具体的には、どこに注意を払っているのか。「先に話した通り、SaaSなら安価にシステムを作れると考えている発注者も多いのですが、実はSaaSでも1000万円近い予算を考えているお客様もいらっしゃいます。そうしたお客様は『予算はこれくらい』と明記していなくても、最初からカスタマイズの要件を記載しているなど、システム構築を安易にできるとは考えていないことが案件情報から読み取れます。そうした案件に絞り込んでエントリーしているのです」(羽二生氏)。
SaaSを導入しようと考えている企業は、安く入れたいという企業ばかりだとは言い切れない。SaaS=サブスクリプションと思っている発注者は「サブスクなら安いだろう」と思っているケースが多いが、SaaSをカスタマイズしてきちんとソリューションに仕上げようという顧客であれば、それなりの費用がかかることを見越しているケースもあるということだ。
案件を成約した場合でも失注した場合でも個別にアンケートを取り今後につなげる
もうひとつ、商談件数で課金となる仕組みのSaaSリードジェンプランならではの、同社なりの特別な利用方法を教えてくれた。それは、失注したときの使い方の工夫だ。商談を提供するサービスではあるが、当然、失注することもある。むしろ商談しても必ずしも受注できるわけではなく、むしろ失注することのほうが多いかもしれない。だからこそ、「失注後のフォローが大切になると考えています」(枚栂木氏)。
具体的にどのようなことをしているのか。羽二生氏は「せっかくご縁をいただき、商談までさせていただいた大切なお客様です。その後、ご迷惑でなければ定期的にご連絡させていただいています」と説明する。失注したということは、同社ではない他社がシステム構築を担当したことになる。ただし、そのシステム開発会社が構築・導入したシステムに顧客が満足しているのか、課題は解消されたのかを考えると、必ずしもそうとは限らないだろう。そこで、同社では「あくまでもお客様のご迷惑でない範囲ですが、定期的にご連絡をさせていただき、システムに関するちょっとしたご相談などに対応するように心掛けています」(羽二生氏)。

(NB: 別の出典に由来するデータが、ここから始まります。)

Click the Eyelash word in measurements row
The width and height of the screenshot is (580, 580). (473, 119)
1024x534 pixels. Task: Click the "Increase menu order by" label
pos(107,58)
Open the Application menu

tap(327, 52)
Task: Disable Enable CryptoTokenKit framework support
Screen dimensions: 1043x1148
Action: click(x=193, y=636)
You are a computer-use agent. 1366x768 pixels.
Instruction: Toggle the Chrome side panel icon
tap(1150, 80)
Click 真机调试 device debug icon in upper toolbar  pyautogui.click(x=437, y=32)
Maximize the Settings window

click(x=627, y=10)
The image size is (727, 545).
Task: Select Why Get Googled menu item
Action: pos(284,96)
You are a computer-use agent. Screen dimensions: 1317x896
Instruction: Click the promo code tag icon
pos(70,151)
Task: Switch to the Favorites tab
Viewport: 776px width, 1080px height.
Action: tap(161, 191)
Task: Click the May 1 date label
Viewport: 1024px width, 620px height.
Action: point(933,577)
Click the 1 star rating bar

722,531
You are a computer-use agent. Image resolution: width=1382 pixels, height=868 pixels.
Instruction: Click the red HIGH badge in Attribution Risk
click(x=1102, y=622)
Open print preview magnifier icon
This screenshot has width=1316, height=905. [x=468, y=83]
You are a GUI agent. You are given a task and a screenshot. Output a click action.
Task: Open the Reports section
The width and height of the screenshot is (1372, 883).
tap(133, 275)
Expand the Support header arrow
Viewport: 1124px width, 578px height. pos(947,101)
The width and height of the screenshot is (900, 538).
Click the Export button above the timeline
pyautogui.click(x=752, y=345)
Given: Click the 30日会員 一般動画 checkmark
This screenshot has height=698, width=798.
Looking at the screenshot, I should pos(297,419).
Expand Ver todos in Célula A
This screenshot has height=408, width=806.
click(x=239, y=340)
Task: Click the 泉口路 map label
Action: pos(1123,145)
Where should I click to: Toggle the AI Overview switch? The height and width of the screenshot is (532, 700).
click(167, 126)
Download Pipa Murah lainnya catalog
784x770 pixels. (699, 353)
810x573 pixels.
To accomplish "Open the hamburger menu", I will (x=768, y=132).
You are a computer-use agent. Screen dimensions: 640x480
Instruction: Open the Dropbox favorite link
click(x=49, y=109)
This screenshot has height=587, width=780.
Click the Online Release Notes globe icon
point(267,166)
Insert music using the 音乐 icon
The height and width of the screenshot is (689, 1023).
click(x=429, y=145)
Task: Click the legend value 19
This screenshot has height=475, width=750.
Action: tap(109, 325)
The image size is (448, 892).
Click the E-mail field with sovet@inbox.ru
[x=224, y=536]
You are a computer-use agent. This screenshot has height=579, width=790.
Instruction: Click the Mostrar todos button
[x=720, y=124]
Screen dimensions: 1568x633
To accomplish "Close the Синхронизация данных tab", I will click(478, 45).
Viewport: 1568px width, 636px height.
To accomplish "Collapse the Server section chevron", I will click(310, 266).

さらに、同社では、成約した場合でも失注した場合でも、顧客に対して独自のアンケート調査に協力してもらい、今後のシステム開発の品質向上や、顧客満足度の向上に役立てているという。「例えば、当社の営業担当の身なり、言葉使いから始まり、ご提案の内容、品質、他社と比べた感想などを聞いています。こうしたアンケートからは自社を客観的に見ることができるだけでなく、お客様が将来的にどのようなシステムを望まれているのか、その思いをくみ取ることもできるのです。それに向けて準備を整え、適切なタイミングでご提案を行う、発注ナビがこうした良い循環を生み出す起点になってくれればいいなと考えています」(枚栂木氏)。すでに次のステップが見えているようだ。